## [Work task]
Write out exactly the lines from the start of the entries through the one that contains "Click the crossed", including both.

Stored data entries

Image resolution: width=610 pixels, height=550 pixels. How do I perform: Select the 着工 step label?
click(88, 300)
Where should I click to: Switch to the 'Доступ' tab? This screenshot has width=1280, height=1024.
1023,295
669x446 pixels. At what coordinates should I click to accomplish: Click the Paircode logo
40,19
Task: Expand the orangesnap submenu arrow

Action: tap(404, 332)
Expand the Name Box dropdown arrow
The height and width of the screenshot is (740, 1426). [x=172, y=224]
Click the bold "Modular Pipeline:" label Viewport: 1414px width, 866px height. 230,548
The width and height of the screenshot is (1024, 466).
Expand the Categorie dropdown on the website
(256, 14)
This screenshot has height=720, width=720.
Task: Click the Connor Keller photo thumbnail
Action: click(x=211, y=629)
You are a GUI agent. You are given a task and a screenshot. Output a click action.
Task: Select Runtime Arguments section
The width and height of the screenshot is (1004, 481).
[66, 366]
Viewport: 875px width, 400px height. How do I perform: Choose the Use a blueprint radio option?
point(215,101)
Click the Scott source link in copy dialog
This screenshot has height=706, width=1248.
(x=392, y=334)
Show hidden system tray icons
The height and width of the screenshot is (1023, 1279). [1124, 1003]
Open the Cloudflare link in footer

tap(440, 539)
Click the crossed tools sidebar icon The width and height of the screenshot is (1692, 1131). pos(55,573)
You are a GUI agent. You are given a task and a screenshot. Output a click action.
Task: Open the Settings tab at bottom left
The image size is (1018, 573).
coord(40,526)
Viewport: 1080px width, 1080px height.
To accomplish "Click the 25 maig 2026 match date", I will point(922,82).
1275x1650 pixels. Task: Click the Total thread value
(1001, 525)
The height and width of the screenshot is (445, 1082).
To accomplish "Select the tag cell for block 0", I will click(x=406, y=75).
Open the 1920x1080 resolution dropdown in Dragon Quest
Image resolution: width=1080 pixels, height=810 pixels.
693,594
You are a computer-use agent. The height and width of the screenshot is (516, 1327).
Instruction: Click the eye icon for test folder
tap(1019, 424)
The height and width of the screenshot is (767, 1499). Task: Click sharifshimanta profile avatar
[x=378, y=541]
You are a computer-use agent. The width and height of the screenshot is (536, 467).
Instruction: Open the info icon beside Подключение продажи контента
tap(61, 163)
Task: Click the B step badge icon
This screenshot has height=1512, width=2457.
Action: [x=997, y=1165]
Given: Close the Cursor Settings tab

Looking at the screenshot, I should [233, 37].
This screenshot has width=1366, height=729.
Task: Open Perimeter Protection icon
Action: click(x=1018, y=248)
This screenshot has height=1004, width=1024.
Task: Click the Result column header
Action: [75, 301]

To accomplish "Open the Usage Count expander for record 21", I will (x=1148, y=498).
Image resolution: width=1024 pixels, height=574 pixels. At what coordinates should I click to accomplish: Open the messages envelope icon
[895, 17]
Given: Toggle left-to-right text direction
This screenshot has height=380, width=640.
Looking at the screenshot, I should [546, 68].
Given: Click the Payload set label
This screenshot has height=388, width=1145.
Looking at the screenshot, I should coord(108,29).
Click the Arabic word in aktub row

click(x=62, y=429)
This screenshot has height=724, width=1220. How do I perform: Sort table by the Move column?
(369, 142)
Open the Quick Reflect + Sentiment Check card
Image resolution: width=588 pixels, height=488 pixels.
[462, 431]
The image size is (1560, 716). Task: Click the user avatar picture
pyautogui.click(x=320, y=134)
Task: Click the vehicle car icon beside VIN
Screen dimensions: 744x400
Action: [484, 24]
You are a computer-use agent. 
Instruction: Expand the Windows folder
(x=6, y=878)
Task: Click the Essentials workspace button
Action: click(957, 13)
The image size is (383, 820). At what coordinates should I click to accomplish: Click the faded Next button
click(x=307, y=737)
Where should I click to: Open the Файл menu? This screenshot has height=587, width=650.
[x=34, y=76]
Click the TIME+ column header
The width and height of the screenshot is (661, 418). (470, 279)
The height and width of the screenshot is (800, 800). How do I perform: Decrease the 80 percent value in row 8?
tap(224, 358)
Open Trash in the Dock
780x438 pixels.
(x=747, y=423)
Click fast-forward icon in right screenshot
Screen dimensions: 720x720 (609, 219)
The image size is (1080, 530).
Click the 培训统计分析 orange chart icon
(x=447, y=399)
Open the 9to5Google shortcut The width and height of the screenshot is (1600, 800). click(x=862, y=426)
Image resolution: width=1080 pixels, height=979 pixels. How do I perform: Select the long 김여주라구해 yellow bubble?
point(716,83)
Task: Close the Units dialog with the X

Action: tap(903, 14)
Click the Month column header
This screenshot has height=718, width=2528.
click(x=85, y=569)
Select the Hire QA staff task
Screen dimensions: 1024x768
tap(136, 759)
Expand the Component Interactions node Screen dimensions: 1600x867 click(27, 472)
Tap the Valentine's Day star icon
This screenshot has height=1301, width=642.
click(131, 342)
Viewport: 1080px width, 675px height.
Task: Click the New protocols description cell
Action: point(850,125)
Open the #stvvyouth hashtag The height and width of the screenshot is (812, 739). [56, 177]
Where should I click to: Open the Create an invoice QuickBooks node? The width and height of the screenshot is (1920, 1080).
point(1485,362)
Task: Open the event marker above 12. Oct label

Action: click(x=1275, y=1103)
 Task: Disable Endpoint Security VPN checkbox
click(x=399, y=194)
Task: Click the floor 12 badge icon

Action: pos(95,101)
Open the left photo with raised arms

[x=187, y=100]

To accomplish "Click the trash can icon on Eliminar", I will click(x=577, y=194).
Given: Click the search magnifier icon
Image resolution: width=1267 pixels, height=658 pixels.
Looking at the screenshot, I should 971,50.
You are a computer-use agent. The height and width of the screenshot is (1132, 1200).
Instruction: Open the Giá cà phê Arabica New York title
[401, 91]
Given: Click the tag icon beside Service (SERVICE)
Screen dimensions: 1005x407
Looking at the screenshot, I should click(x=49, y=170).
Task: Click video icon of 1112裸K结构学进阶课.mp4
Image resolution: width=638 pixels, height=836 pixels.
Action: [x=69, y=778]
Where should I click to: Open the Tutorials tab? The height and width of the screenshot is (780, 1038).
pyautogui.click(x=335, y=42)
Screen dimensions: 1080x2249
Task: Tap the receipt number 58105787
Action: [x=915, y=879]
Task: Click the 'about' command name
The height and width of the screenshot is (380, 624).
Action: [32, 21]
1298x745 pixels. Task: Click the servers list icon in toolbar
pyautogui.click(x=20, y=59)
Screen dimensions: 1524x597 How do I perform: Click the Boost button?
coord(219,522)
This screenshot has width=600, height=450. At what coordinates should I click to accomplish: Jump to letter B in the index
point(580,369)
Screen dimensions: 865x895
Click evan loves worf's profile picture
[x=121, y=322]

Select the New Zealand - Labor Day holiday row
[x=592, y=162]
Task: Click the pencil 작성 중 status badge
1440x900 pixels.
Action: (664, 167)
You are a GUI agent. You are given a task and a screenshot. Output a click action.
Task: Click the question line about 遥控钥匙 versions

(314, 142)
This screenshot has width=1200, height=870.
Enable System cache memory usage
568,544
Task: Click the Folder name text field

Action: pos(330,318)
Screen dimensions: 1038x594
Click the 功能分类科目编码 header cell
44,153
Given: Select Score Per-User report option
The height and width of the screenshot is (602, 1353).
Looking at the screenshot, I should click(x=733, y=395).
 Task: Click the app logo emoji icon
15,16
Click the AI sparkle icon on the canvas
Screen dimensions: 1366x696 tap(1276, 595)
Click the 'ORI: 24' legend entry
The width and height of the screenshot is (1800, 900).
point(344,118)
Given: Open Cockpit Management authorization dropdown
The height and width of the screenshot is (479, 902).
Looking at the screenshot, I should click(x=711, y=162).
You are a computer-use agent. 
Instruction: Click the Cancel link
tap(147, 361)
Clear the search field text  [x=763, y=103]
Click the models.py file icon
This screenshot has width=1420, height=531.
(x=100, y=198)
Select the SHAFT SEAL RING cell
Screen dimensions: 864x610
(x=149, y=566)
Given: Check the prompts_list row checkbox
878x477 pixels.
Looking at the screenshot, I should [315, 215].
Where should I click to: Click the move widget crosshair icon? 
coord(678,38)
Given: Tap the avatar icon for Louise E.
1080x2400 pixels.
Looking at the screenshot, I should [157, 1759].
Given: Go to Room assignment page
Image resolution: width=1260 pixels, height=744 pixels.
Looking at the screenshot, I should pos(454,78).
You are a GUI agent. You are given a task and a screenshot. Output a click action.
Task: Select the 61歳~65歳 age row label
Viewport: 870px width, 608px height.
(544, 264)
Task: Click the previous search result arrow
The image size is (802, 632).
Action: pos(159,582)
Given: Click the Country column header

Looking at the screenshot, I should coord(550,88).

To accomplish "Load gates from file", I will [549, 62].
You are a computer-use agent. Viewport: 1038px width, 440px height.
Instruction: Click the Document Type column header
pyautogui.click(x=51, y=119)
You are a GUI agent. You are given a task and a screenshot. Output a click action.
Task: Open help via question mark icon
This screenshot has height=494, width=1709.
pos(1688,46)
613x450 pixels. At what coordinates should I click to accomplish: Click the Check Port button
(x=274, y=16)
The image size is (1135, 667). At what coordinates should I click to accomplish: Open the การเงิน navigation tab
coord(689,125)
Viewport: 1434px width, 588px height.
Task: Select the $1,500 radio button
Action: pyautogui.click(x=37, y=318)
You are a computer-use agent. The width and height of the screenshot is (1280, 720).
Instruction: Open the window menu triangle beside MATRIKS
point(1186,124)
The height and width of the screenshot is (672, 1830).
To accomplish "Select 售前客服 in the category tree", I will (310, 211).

## [Answer to this exercise]
Image resolution: width=610 pixels, height=550 pixels. How do I perform: Select the 着工 step label?
click(88, 300)
Where should I click to: Switch to the 'Доступ' tab? This screenshot has width=1280, height=1024.
1023,295
669x446 pixels. At what coordinates should I click to accomplish: Click the Paircode logo
40,19
Task: Expand the orangesnap submenu arrow

Action: tap(404, 332)
Expand the Name Box dropdown arrow
The height and width of the screenshot is (740, 1426). [x=172, y=224]
Click the bold "Modular Pipeline:" label Viewport: 1414px width, 866px height. 230,548
The width and height of the screenshot is (1024, 466).
Expand the Categorie dropdown on the website
(256, 14)
This screenshot has height=720, width=720.
Task: Click the Connor Keller photo thumbnail
Action: click(x=211, y=629)
You are a GUI agent. You are given a task and a screenshot. Output a click action.
Task: Select Runtime Arguments section
The width and height of the screenshot is (1004, 481).
[66, 366]
Viewport: 875px width, 400px height. How do I perform: Choose the Use a blueprint radio option?
point(215,101)
Click the Scott source link in copy dialog
This screenshot has height=706, width=1248.
(x=392, y=334)
Show hidden system tray icons
The height and width of the screenshot is (1023, 1279). [1124, 1003]
Open the Cloudflare link in footer

tap(440, 539)
Click the crossed tools sidebar icon The width and height of the screenshot is (1692, 1131). pos(55,573)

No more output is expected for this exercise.